The impact of body confidence on your career

What’s the impact of body confidence on your career?

Sadly society has come to equate success with looks.

The better looking someone is, the more successful it is assumed they will be. This is a myth that is perpetuated throughout all forms of media, even in childhood fairy tales.

What the research shows about the impact of body confidence on your career

Research shows that when you feel less confident about your appearance, you believe you should aspire to less. If you feel bad about the way you look, you’ll feel negatively about what you can achieve in life.

In a recent survey, 1 in 5 women said they had not gone for a job interview because of dissatisfaction with their looks.

In my own body confidence survey, 11% of women said that body concerns had stopped them from finding a new job or going for a promotion.  Clearly, the impact of body confidence on your career is significant for some women.

Defining your worth at work by your appearance minimises who you are, what you can do, and all your achievements. When you fall into the trap of competing at work on the basis of your looks, you tell yourself that you aren’t worth anything else.

We need to separate career aspirations from how we look – why should there be any link? How does great skin or a svelte body make you a better business women, accountant, lawyer, whatever?

How to be more body confident at work

The good news is that research shows that people will see you as more attractive if you are confident and self assured. Here are 4 strategies that will help:

Challenge the appearance myths at work

Beauty is not a requirement for success – you have far more important assets that will help you to achieve your career goals, despite what society conditions you to believe. Success has to do with capabilities, not appearance.

Beauty is not an ideal to be aspired to at work – beauty is an arbitrary concept that is fleeting and constantly changing. It’s a week foundation for building confidence at work.

Challenge any criteria that you or others set for you based on looks. Just because you look better will you really be more credible in meetings?

List your career achievements and successes

See yourself in terms of your achievements and the assets that you bring to your role. Take pride in your achievements and skills and know that these are not related to your appearance. Put your list up where you can see it and refer to it each time you catch yourself minimising your achievements in relation to how you look.

Don’t hold your career back because of looks

Your looks do not determine how you progress in your career unless you allow them to. A study revealed that the majority of women who are dissatisfied with their bodies tended to blame their looks for other disappointments in their lives including career setbacks.Shift the focus away from your looks and take practical steps to move you forward in your career:

  • Make a list of why you are qualified to do your current job. Are there any gaps in your skills? If so, take the appropriate action to work on those skills;
  • Where do you want your career to be in 5 years’ from now? Is there a promotion you’d like to be considered for? What skills and achievements will you need to demonstrate to be considered?
  • List the people you admire in your field – what makes them good at their job? It’s probably not down to looks!
  • What is the worst that can happen if you apply for a new job or promotion and don’t get it? How would you feel if you didn’t apply?

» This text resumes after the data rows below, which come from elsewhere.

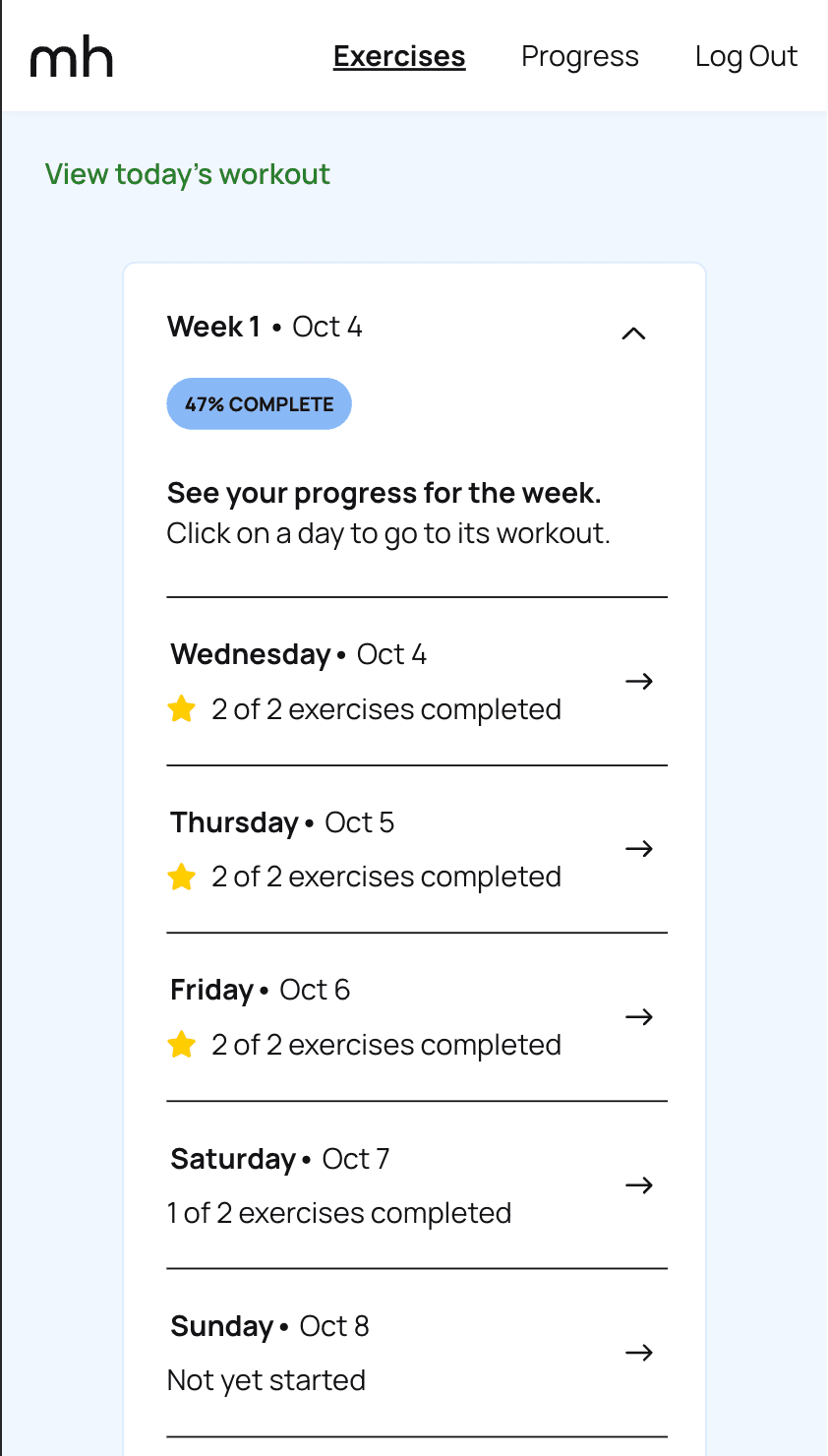Click the 47% COMPLETE progress badge
The image size is (828, 1456).
(260, 404)
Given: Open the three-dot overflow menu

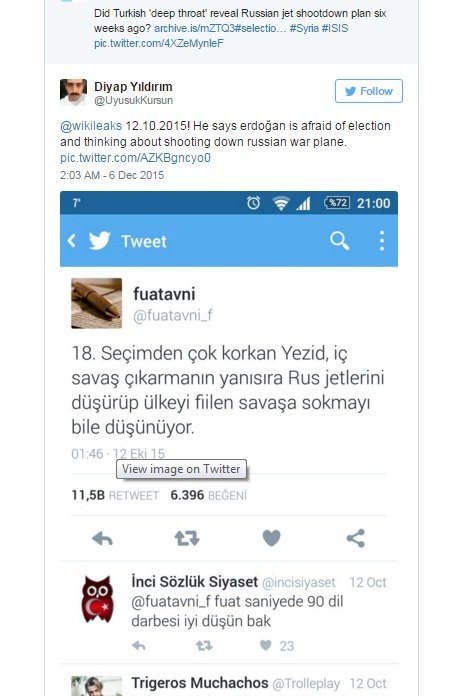Looking at the screenshot, I should 382,241.
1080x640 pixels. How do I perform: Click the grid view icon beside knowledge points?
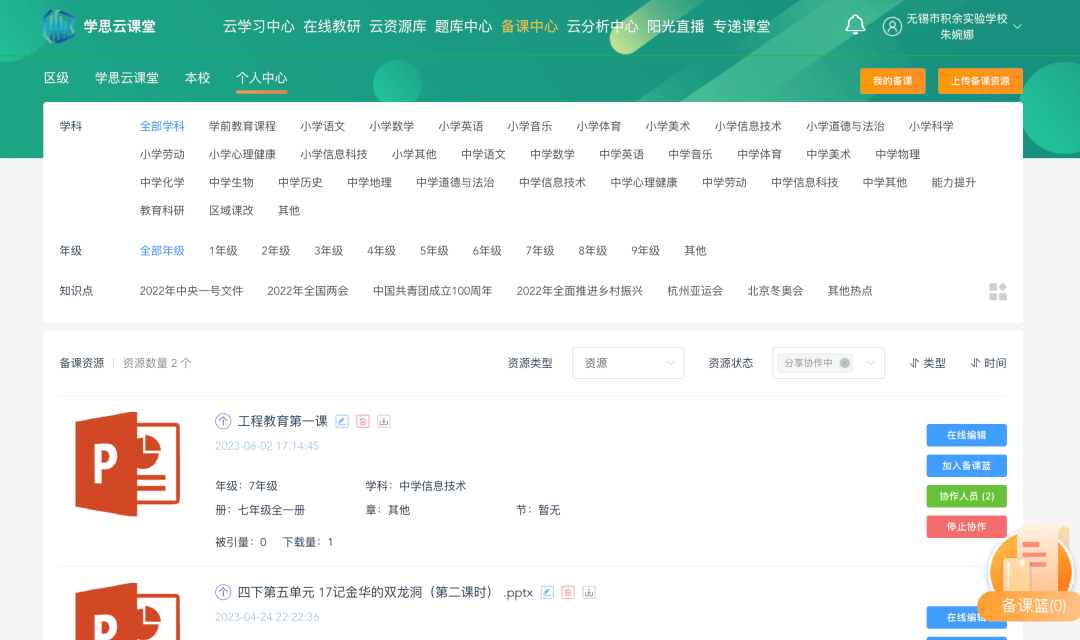997,291
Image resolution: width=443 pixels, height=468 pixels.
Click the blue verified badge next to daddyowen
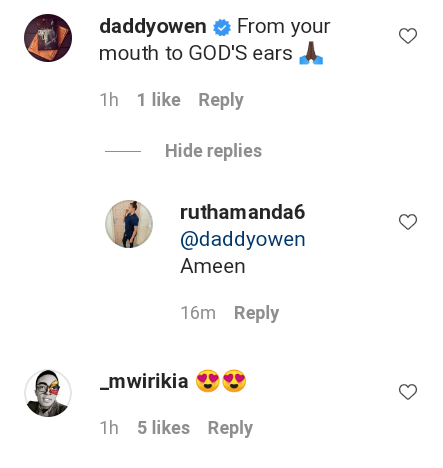point(222,27)
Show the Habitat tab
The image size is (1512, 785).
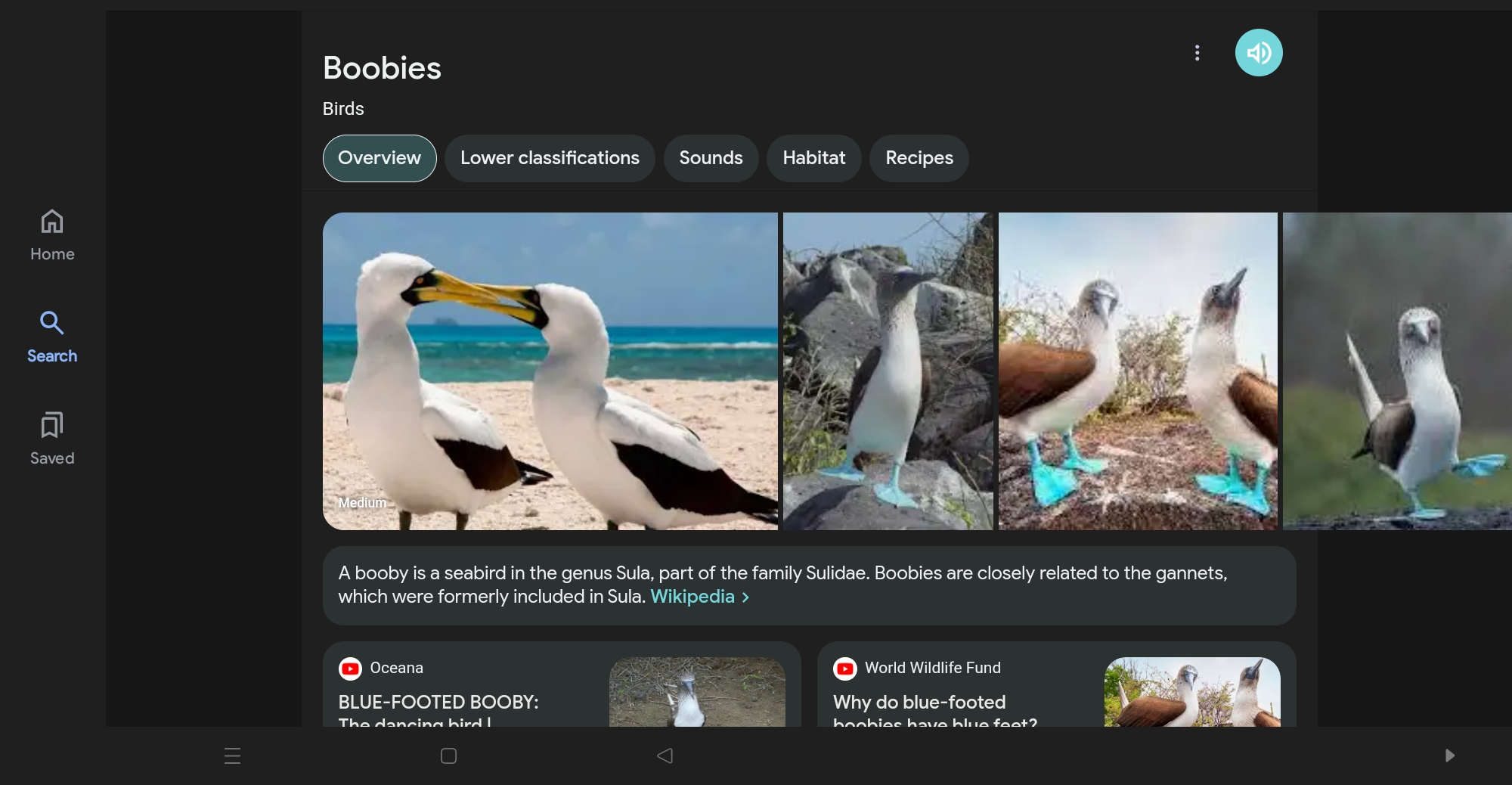(813, 158)
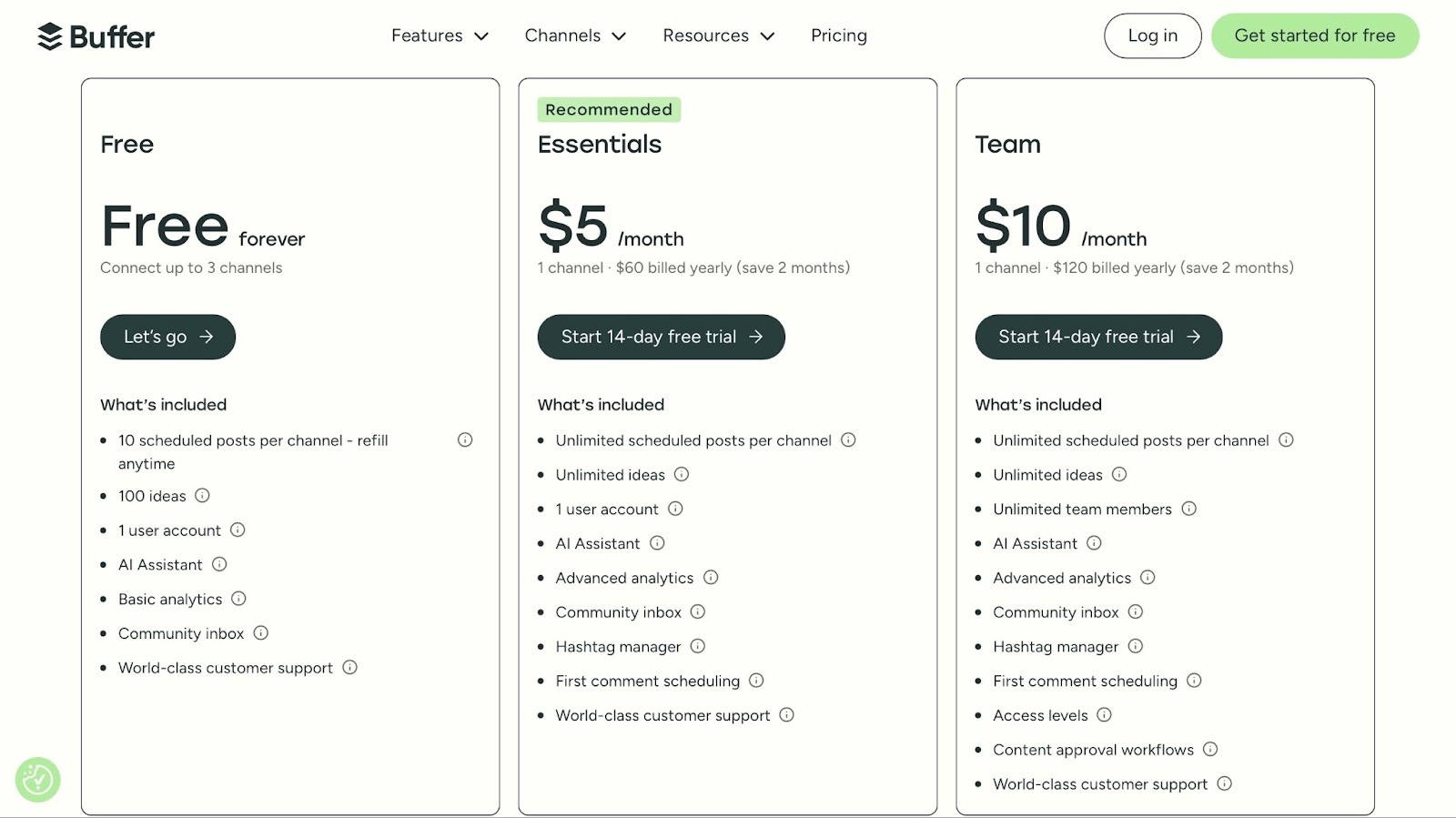Screen dimensions: 1456x818
Task: Click info icon beside Basic analytics
Action: click(x=238, y=599)
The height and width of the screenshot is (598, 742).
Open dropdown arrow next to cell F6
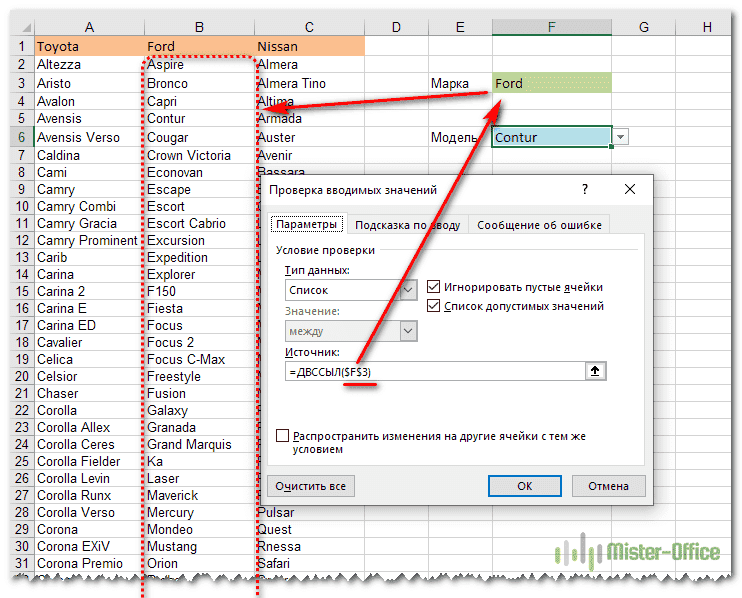tap(621, 138)
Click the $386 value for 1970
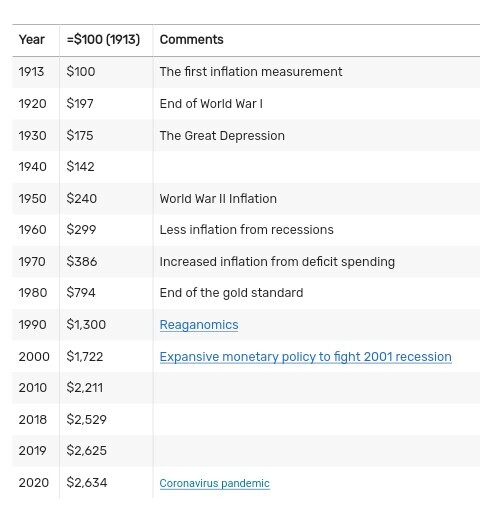Screen dimensions: 480x530 pyautogui.click(x=82, y=262)
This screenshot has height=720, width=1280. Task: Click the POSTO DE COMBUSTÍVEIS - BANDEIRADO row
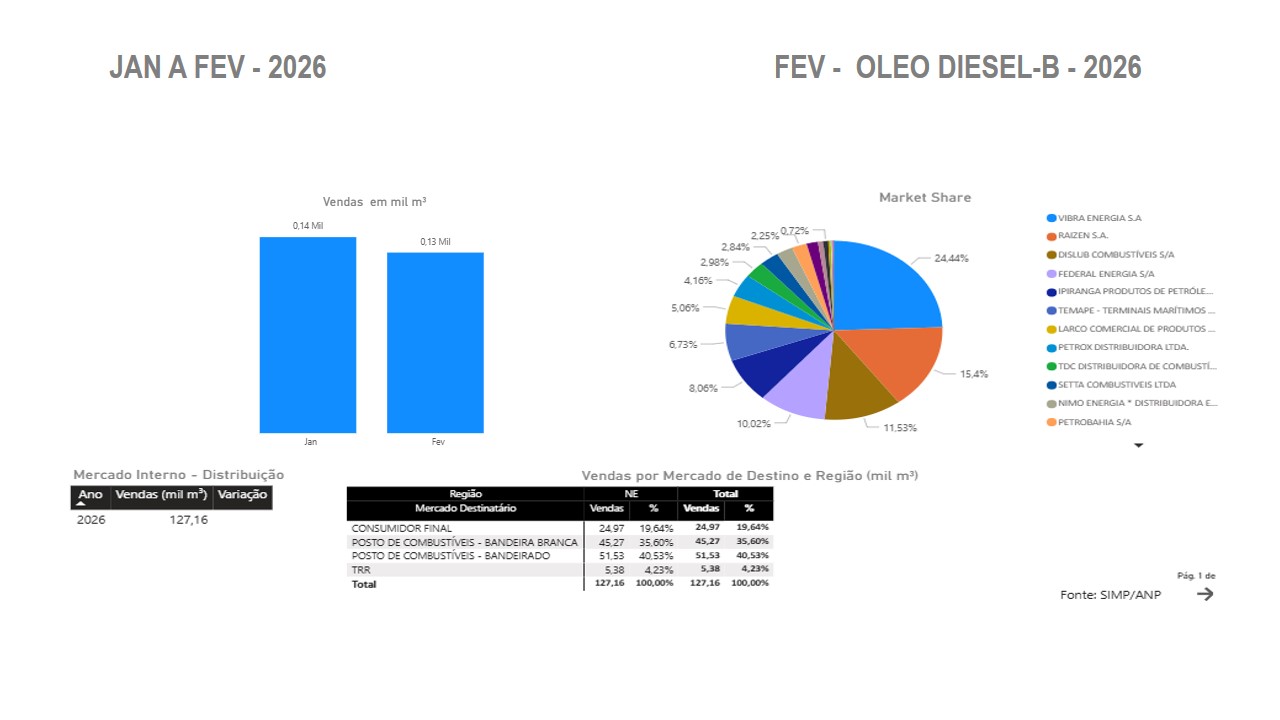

Create a list of successful people & their achievements

In the celebrity culture that we live in, it’s easy to get hung up on equating looks with success, but this is a very narrow version of success.

Think about successful people who have achieved amazing things that had nothing to do with their appearance. What do you admire about them? How would you rate their appearance on a scale of 1-10? For example, does it seem reasonable to judge Mother Theresa’s success based on how she looked? Judging people by their appearance may feel irrelevant given their achievements. Put this list up where you can see it.

Remember that successful people come in all shapes and sizes, and the keys to success are in your self belief and skills.